Given instruction:
Pick out every line in the material below that contains the word "label", and copy each of those lines.

Available data:

§ §

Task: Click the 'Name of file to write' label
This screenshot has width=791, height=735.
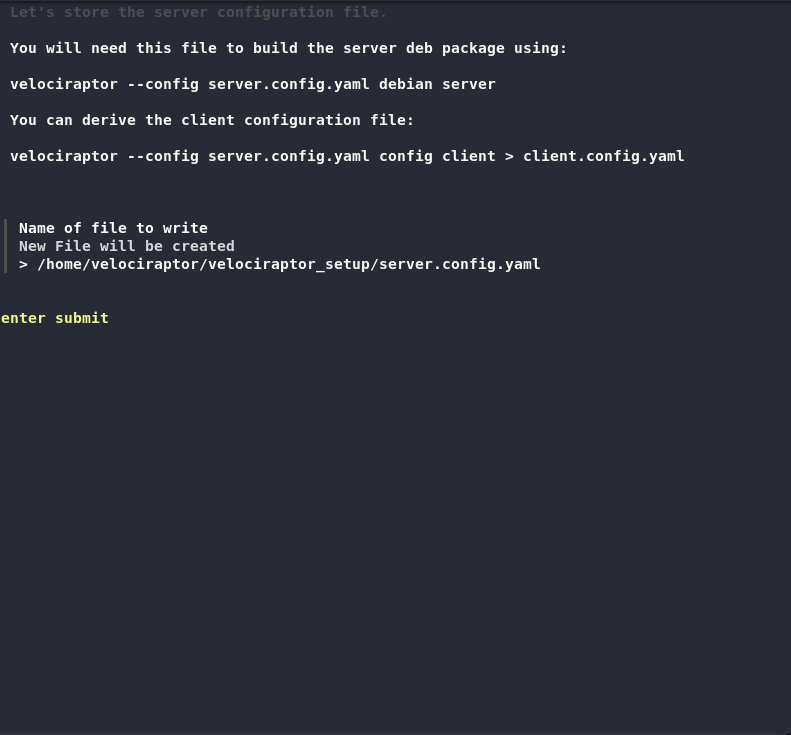Action: (x=113, y=228)
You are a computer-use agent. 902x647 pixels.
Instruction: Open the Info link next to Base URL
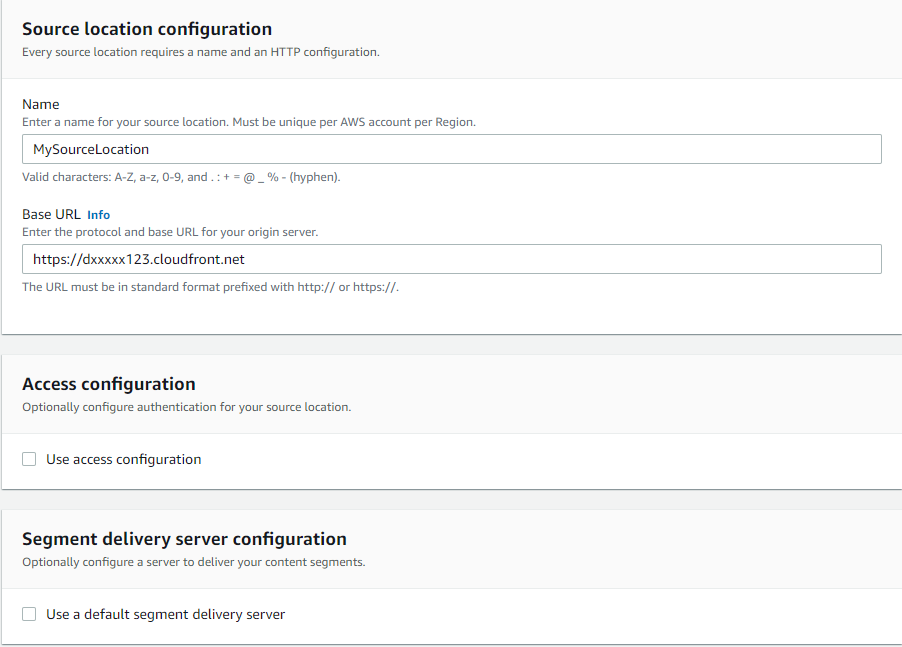tap(98, 214)
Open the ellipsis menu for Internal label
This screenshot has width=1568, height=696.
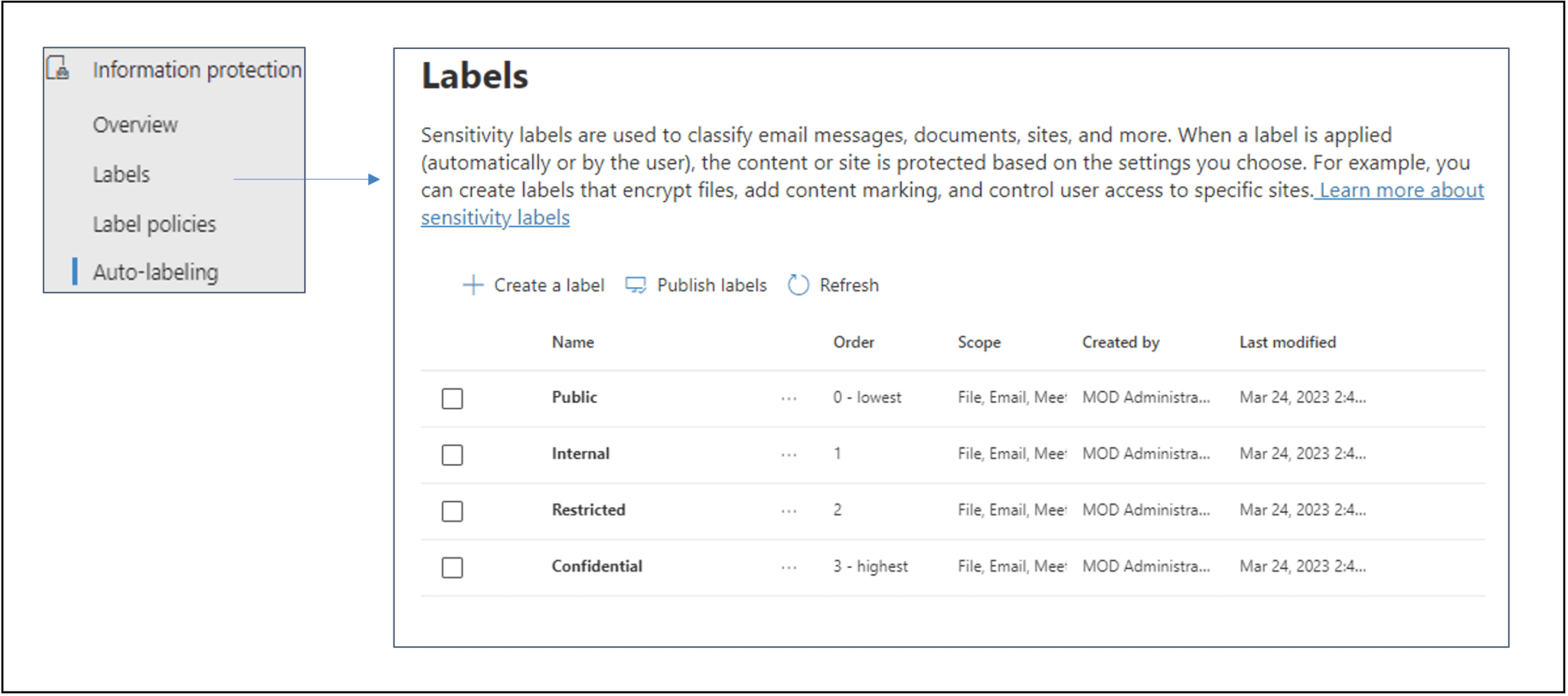coord(789,454)
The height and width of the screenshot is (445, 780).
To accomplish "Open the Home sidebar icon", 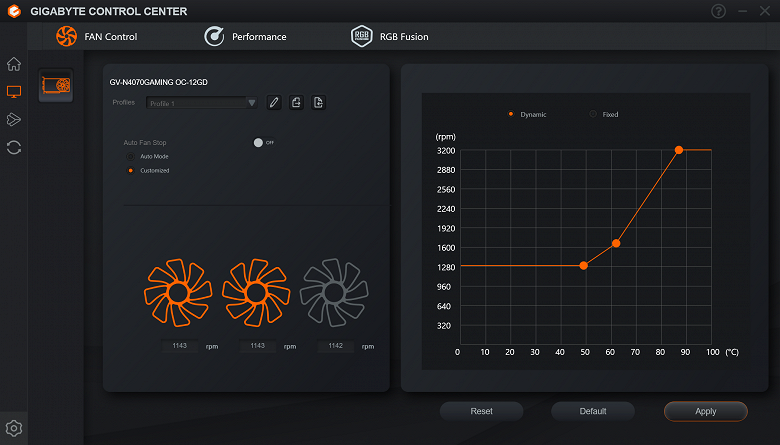I will (14, 64).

§ §

Solution for this exercise:
Task: Click the 'Name of file to write' label
Open the ellipsis menu for Internal label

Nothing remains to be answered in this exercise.